Search the records for the string "agent". Copy each line where it occurs.

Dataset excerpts
##########

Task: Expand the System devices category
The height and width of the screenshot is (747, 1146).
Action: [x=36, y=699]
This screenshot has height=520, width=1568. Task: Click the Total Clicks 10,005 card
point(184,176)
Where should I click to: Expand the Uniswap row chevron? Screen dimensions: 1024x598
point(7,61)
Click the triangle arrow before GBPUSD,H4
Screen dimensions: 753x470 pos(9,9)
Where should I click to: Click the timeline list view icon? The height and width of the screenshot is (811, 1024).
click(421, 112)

##########

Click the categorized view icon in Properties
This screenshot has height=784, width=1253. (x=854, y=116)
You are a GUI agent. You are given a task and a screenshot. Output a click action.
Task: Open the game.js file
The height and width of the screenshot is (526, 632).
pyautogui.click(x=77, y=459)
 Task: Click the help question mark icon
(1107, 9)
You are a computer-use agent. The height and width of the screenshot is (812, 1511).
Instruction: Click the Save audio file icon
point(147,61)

##########

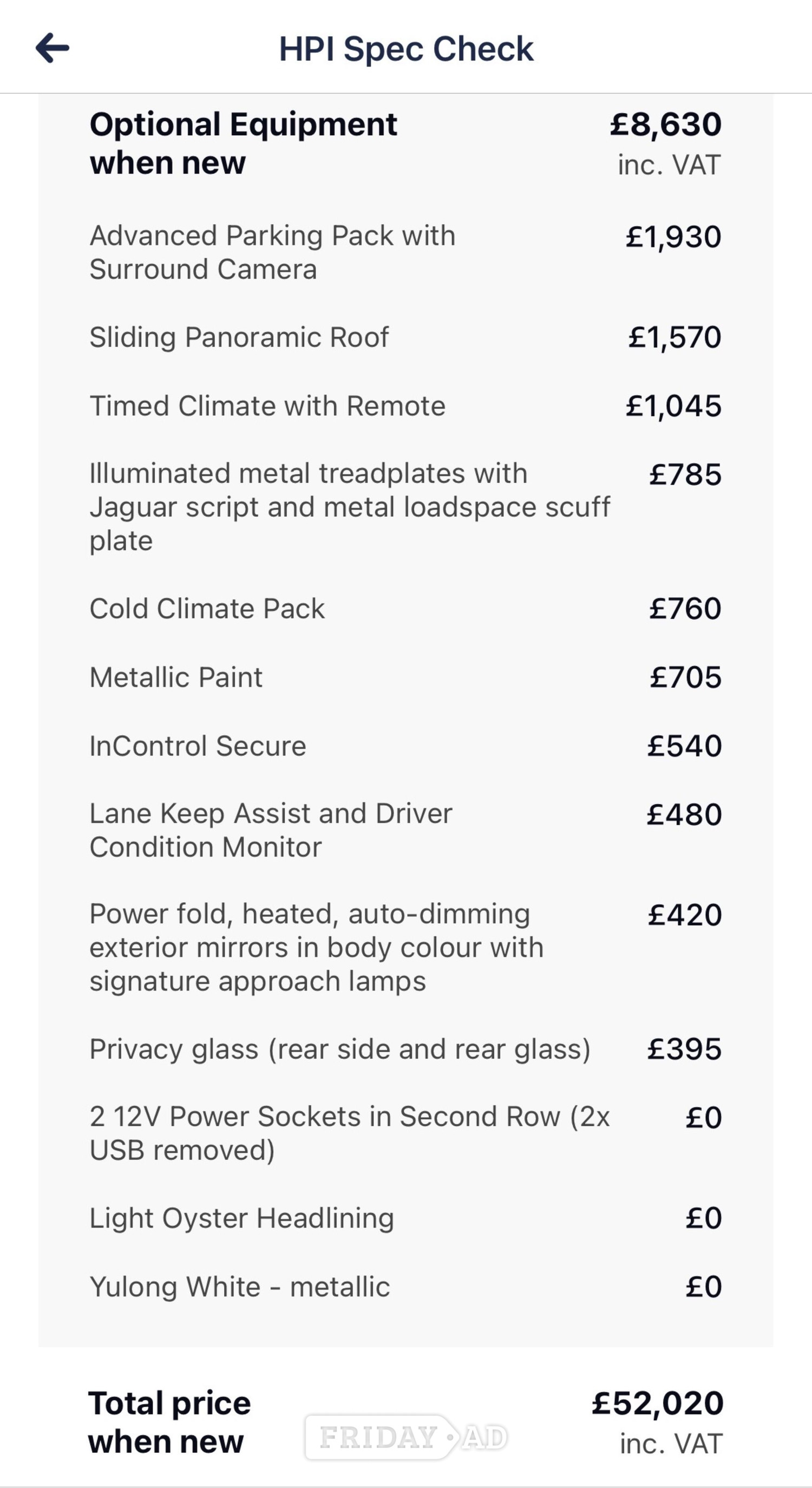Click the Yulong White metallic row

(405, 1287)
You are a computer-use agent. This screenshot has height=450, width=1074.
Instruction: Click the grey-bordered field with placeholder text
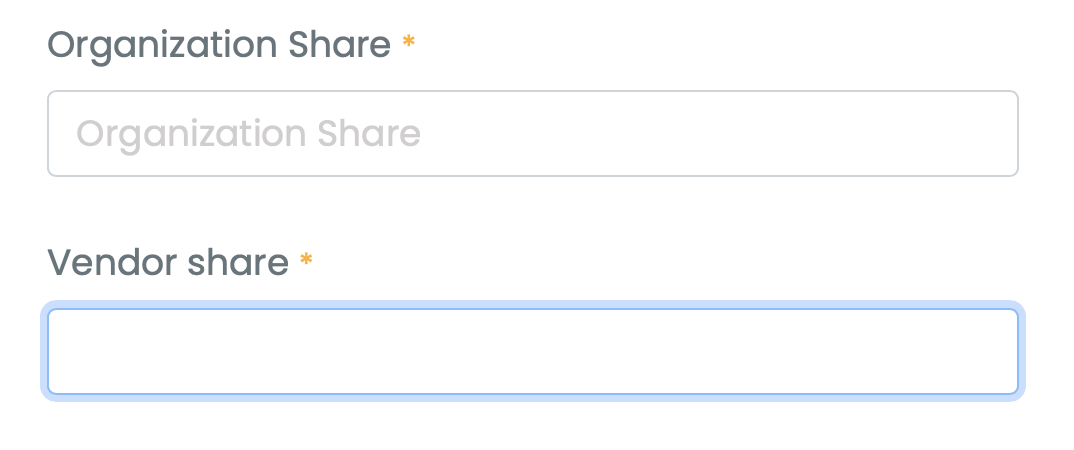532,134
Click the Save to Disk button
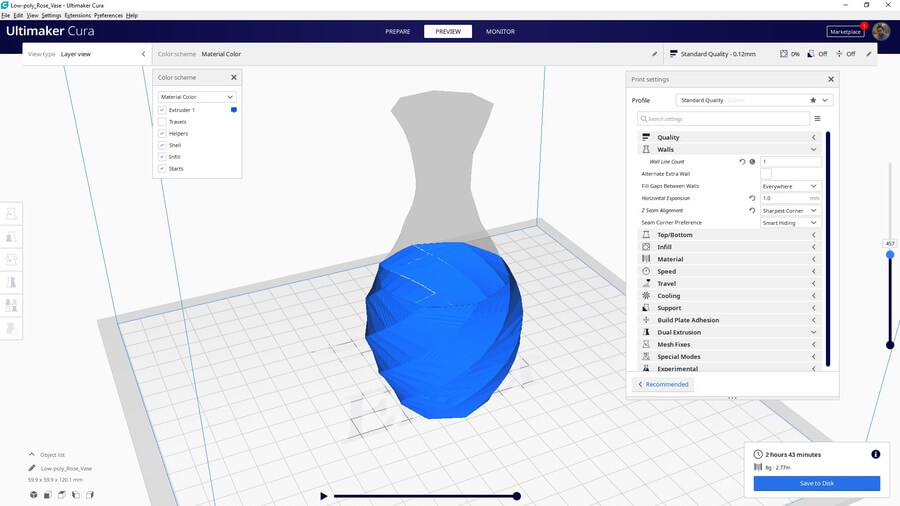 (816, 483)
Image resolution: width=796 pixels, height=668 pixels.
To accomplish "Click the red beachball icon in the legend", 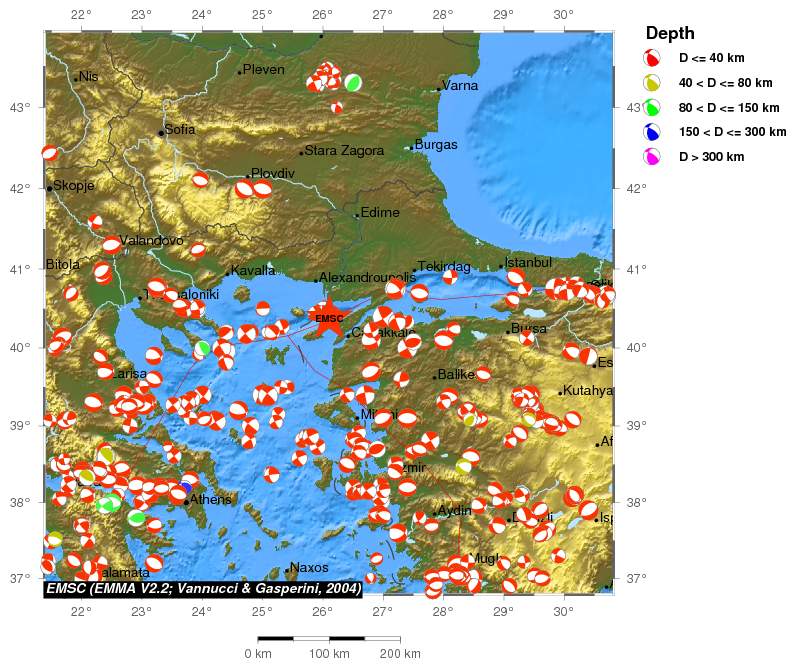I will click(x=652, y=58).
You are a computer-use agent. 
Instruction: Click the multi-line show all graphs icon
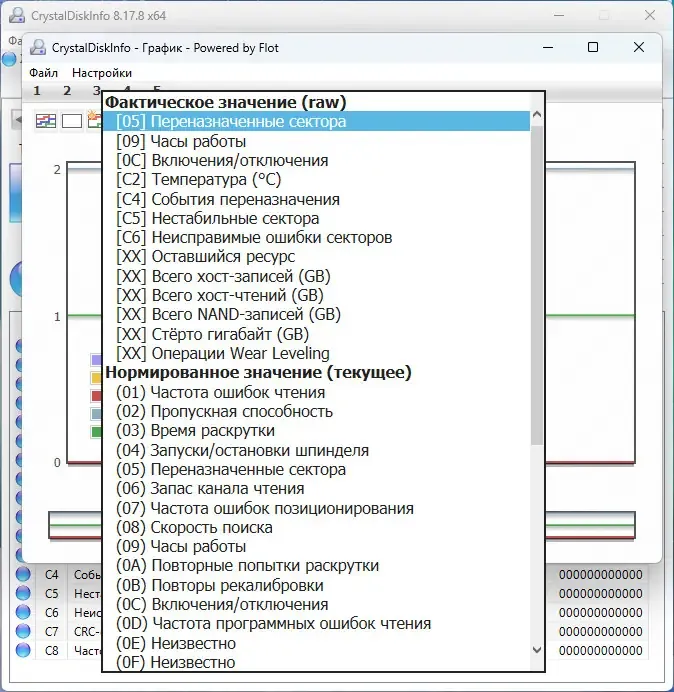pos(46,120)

##########

◆ Answer for this exercise
You are a GUI agent. You are given a task and a screenshot. Output a click action.
You are a computer-use agent. The height and width of the screenshot is (812, 1511).
You are a computer-use agent. This screenshot has height=450, width=1074.
You are a computer-use agent. 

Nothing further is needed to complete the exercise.